• [Directions]: Starting at the line that contains "Open post number #11,905 link", print every remaining line of the entries, unchanged, and output nothing more.

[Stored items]

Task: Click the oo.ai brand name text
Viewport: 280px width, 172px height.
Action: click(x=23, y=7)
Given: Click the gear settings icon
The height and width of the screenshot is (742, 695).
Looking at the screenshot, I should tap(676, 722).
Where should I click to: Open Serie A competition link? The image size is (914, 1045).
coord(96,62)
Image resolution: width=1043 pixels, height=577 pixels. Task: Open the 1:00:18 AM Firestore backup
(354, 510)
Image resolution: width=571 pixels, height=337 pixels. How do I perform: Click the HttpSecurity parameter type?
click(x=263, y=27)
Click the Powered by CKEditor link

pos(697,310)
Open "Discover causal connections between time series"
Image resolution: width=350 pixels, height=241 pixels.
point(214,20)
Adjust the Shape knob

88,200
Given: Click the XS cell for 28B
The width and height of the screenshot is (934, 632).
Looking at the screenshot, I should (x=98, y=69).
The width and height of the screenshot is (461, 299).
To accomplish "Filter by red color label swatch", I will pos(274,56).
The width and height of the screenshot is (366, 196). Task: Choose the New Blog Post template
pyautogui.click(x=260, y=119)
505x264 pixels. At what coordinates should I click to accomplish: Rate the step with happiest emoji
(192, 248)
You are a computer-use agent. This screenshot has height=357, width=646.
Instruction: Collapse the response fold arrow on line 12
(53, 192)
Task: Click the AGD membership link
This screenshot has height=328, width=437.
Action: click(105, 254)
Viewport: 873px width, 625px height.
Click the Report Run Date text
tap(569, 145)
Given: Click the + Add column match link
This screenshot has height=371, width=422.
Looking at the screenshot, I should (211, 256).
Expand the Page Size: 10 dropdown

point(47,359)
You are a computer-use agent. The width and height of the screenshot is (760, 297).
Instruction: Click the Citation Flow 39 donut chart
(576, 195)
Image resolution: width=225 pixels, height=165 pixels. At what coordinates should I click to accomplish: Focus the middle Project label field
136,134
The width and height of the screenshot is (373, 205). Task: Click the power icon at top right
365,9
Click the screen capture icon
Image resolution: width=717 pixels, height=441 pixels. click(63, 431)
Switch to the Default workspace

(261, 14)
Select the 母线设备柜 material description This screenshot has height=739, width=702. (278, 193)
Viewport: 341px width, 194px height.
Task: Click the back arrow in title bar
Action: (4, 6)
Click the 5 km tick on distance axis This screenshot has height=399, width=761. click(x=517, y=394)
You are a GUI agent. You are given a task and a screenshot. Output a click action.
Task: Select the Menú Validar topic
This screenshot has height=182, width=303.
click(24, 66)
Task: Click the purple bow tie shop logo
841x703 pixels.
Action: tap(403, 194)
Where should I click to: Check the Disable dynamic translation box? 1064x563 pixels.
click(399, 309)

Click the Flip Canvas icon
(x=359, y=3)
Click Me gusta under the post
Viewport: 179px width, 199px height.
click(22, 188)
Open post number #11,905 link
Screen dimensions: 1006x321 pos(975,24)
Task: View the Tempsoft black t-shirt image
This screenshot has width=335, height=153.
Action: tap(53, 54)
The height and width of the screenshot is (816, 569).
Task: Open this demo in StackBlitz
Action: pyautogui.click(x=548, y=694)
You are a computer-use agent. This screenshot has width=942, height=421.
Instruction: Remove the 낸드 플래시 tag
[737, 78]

• [Solved problem]:
Open post number #11,905 link
Screen dimensions: 1006x321 pos(975,24)
Task: View the Tempsoft black t-shirt image
This screenshot has width=335, height=153.
Action: tap(53, 54)
The height and width of the screenshot is (816, 569).
Task: Open this demo in StackBlitz
Action: pyautogui.click(x=548, y=694)
You are a computer-use agent. This screenshot has width=942, height=421.
Instruction: Remove the 낸드 플래시 tag
[737, 78]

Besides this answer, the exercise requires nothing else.